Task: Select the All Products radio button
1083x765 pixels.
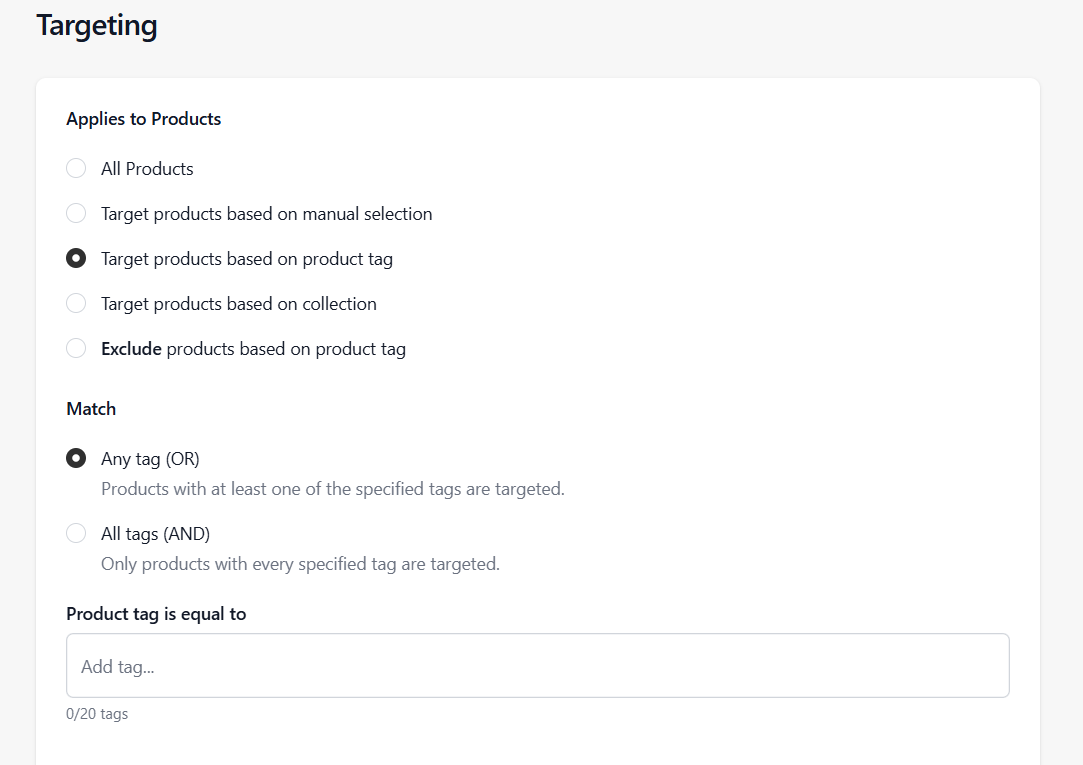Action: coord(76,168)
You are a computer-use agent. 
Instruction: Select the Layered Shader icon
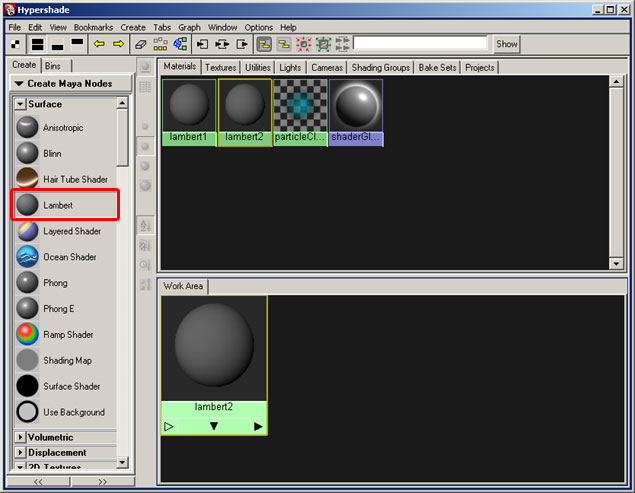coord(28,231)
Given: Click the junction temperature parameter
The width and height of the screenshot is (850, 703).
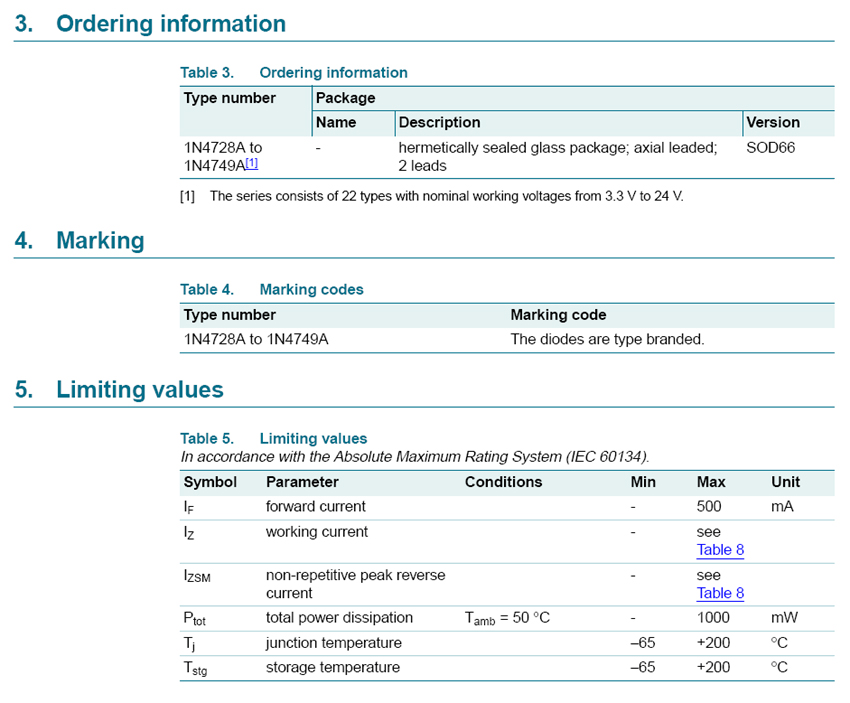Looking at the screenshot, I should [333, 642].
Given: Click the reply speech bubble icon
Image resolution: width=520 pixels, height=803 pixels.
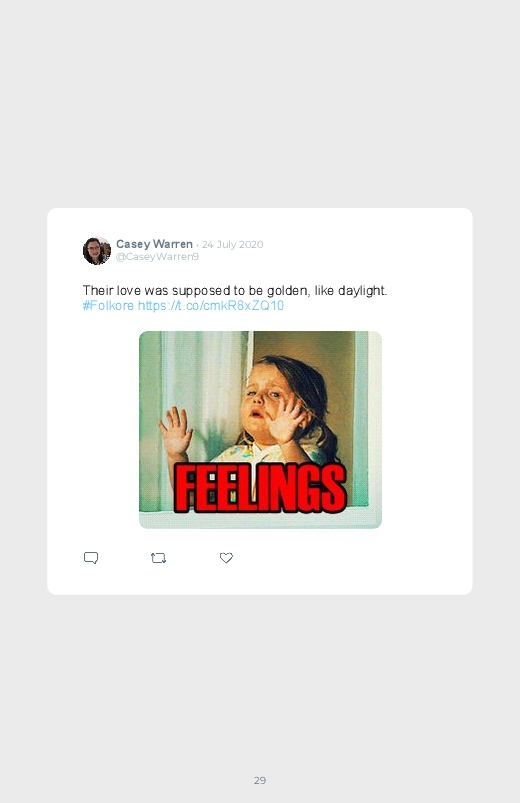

● ● ● ●

DESCRIPTION OF THE TASK —
Return the records above exactly as written. Do not include their images.

RESPONSE FOR THIS EXERCISE —
Task: Select the All Products radio button
1083x765 pixels.
Action: coord(76,168)
You are a computer-use agent. 
Instruction: Select the Layered Shader icon
coord(28,231)
Given: Click the junction temperature parameter
The width and height of the screenshot is (850, 703).
Looking at the screenshot, I should [333, 642].
Given: Click the reply speech bubble icon
Image resolution: width=520 pixels, height=803 pixels.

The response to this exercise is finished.